En l’espace d’un siècle, Beale Street est passée du statut de la rue principale de « l’Amérique nègre », selon le leader dans la lutte aux droits civiques George Lee, à celui de l’artère la plus iconique du pays, selon un sondage du USA Today. Comment un tel changement est-il possible ? La réponse se trouve dans la rue.

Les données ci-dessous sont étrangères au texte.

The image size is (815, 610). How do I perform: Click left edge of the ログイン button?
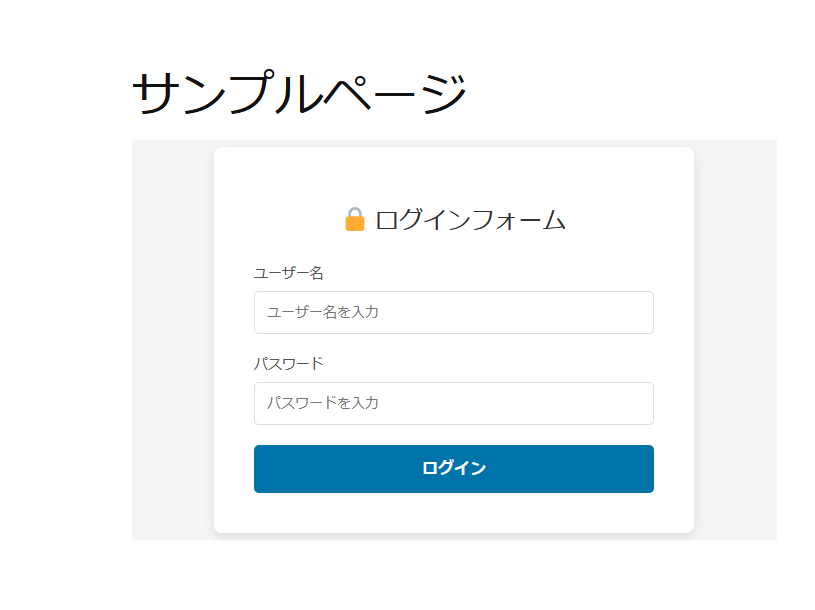coord(264,469)
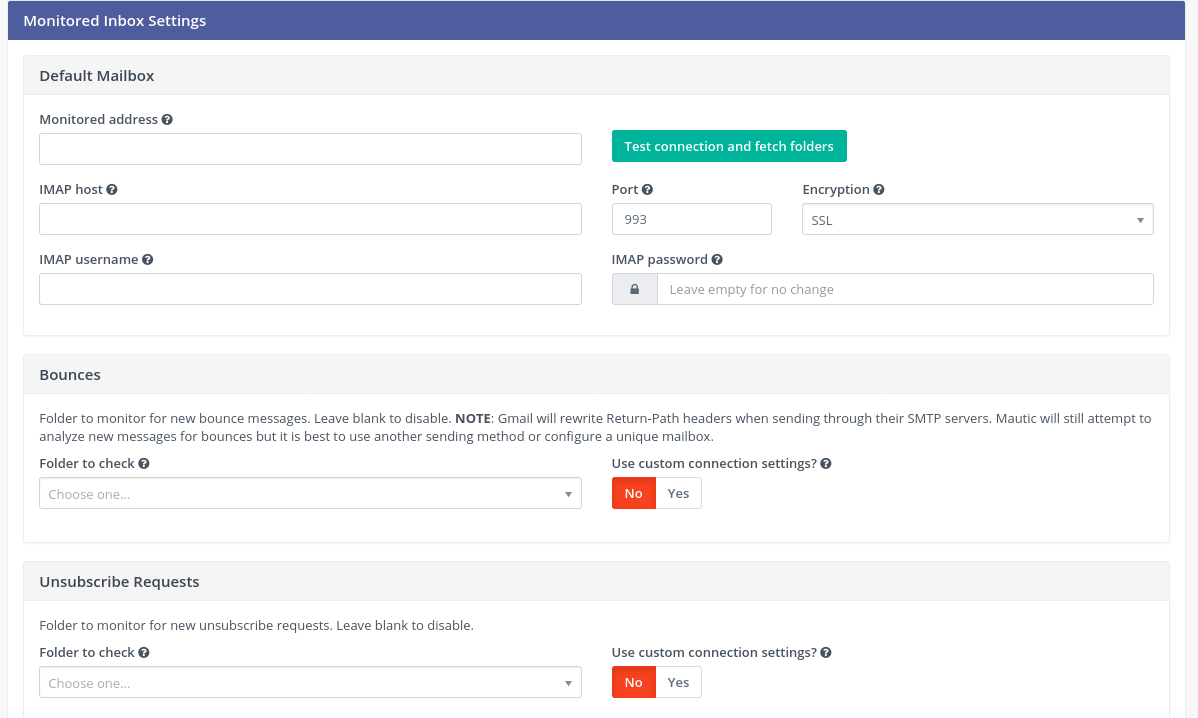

Il était une fois, dans une Amérique pas encore remise de la guerre de Sécession, un esclave libéré du nom de Robert Church Sr. qui acheta 6 acres de terre à Memphis (Tennessee), juste au sud de Beale Street. Son choix n’était pas anodin : cette rue était une frontière sous-entendue, la limite tacite entre la ville qui appartenait aux Blancs et les faubourgs noirs. L’entre-deux est à l’époque composé de commerces d’immigrants européens. Church Sr. finance d’abord un parc public, le Church Park, et un amphithéâtre pouvant accueillir 2000 spectateurs. Le directeur d’orchestre n’en est nul autre que W. C. Handy, auteur du Memphis Blues, et accessoirement père du blues.

Comme le chante Handy
Et peu à peu, la communauté noire s’approprie l’espace, invitée à y évoluer comme part entière de la société, et non comme « trois cinquième » (du nom du « compromis » utilisé pour compter les esclaves à des fins de recensement). Au début du siècle, de nombreux Afro-américains sont propriétaires de commerces sur la Beale, chose impensable ailleurs au pays, ou même ailleurs à Memphis, et on trouve de tout sur la rue, comme le chante Handy dans le Memphis Blues :

You’ll see pretty Browns in beautiful gowns,
You’ll see tailor mades and hand me, downs
You’ll meet honest men and pick-pockets skilled
You’ll find that bus’ness never closes till somebody gets killed.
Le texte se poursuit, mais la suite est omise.